15 Mart 2014 00:14

Korkmak ve utanmak insani değerlerdir

Korkmak ve utanmak insani değerlerdir

Fotoğraf: Envato

Paylaş

Faşistlerin gerçekleştirdikleri Sivas Katliamı ertesinde katliamdan kurtulan Aziz Nesin’in bir gazetecinin yangın esnasında korkup korkmadığı sorusuna verdiği yanıt çok ilginç idi. Nesin’in soruya yanıtı, korkunun insani bir duygu olduğu ve bu duygunun insanı tehlikelerden koruma işlevi gördüğü şeklinde idi. Bu yanıt bana çok ilginç gelmiştir. Amatörce merakla ilgilendiğim psikoloji alanında da, yanılmıyorsam, Eric Fromm’da da sevgi ve nefret duyguları arasında da böylesi bir ilişki kurulduğunu okumuş idim.
Psikiyatr ve psikologların affına sığınarak, şöyle düşünüyorum ki, korkma ve utanma duyguları da bir anlamda birbirini tamamlayan duyumsal algılamalardır. Her iki duyumsal algılama da, algılama yapan bireyi merkeze alarak, korku algılaması bireyi dış etmenlere karşı, utanma algılaması ise, çevreyi bireyden kaynaklanacak zararlı etkilere karşı  koruma işlevi görür.
Son dönemde içinden geçtiğimiz fevkalade vahim ve tehlikeli olayların bende yarattığı çağrışım, korku ve utanma duygusal algılamalarının gerek bireyi gerek çevreyi koruyucu işlevi ile değil, birincinin ikincisini baskılayıcı bir işlevle ortaya çıktığı şeklindedir.

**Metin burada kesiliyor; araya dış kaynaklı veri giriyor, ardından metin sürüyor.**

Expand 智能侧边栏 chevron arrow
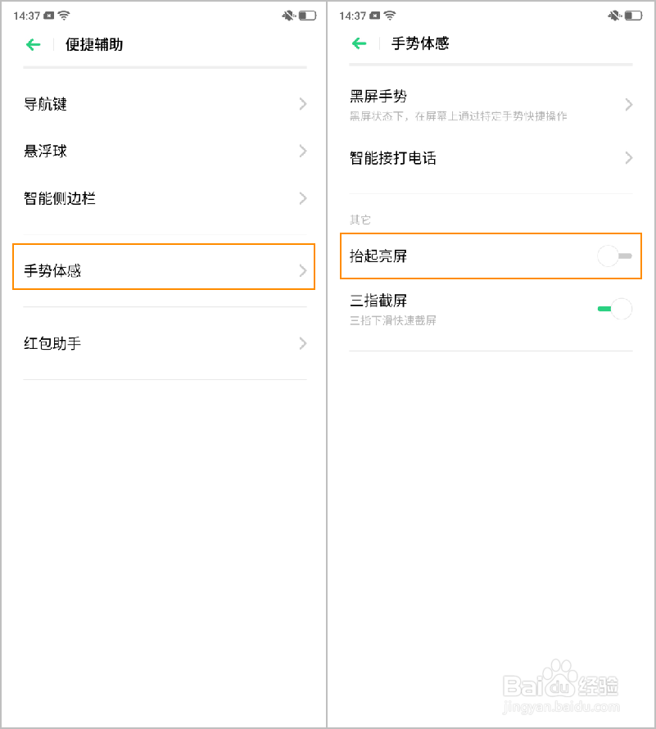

Toplumsal olayların oluşması ve su yüzüne çıkması kadar olayların yaygınlaşması ve şiddete dönüşmesinde de iktidardaki başat siyasal aktörlerin rolü, muhaliflerin ya da karşıtlarınkinden daha güçlü ve etkilidir. Bu itibarla, tüm olaylardan, olayların belirli mecralara sürüklenmesinden ve sonuçlarından iktidar sorumludur.
Hal böyle ise, yani olayların seyri üzerinde iktidar partisinin rolü bu denli güçlü ve etkili ise, nasıl oluyor da, iktidar partisi gerek siyasal gerek yönetsel alanlarda elindeki muazzam gücünü olayların olmaması yönünde değil de, tam tersine, kışkırtıcı yönde kullanmaktadır? Kısacası, neden iktidar partisi olayların bu denli büyümesi ve yaygınlaşmasından medet umar politikalara göz kırpıyor, diye düşünmemiz gerekiyor. Eğer bu bir senaryo ise, sonuçtan kim nasıl bir amaç güdüyor, diye düşünmeden edemiyorum.
Öyle düşünüyorum ki, var olan iktidar izlediği toplumsal mühendislik projesinin uygulanmasında toplumun büyük bir kesiminden şiddetli tepki aldığı gibi, bugünlerde etrafa saçılan ve etik dışı olduğu anlaşılan ilişkilerden de kendisini soyutlamaya çalışma gayreti içindedir. Kısacası, parti liderleri kafalardaki misyonu tamamlayamadığı gibi, topluma yansımış görüntülerden de büyük yara almıştır. Siyasi misyon konusu zaten şimdiye kadar örtülü şekilde savunulmuş ve, eğitim politikasında çok net görüldüğü üzere, toplumsal dönüştürme hamlelerine de girişilmiştir. Ancak, ikinci durum hiçbir şekilde savunulamaz. Bu durumda, ikincinin perdelenmesi, birinci durumun toplumsal inşasının temeli olan tabana dayanılarak yürütülen ret politikası ile sağlanmaya çalışılmaktadır. Kısacası, siyasilerce yaşanan utanma duygusu korku algılaması ile baskılanmaktadır.
Bu süreçte ülkenin kaosa sürüklenmesi içte iktidardaki siyasilerin kısa süreli işine yarıyor olabilirse de, doğal olarak, ülke aleyhinedir. Bunlar bizim iç meselemiz gibi gözükebilir, ancak geçenlerde, maalesef, tabanca ile vurulmuş olan Karamanoğlu adındaki talihsiz gencin babasının, bu ülkeyi yabancıların yönetmeyeceğini söylerken, bir iktidar içeride zor durumda iken, leş yiyen emperyalistlerin bu iktidarı içeride özellikle de kuşkulu biçimde ayakta tutmak için hevesli olabileceklerini mi acaba tahmin etmiştir!
Berkin’i ve  Burakcan’ı üzüntü ve rahmetle anarken, her ikisinin de halkımıza ve siyasilere verdiği mesajın algılanmasını ve tercihlerin ülkemizi sulha taşıyacak şekilde yapılmasını dilerim!       

YAZARIN DİĞER YAZILARI
Sefer Selvi Karikatürleri
Evrensel Gazetesi Birinci Sayfa
Evrensel Ege Sayfaları
EVRENSEL EGE

Ege'den daha fazla haber, röportaj, mektup, analiz ve köşe yazısı...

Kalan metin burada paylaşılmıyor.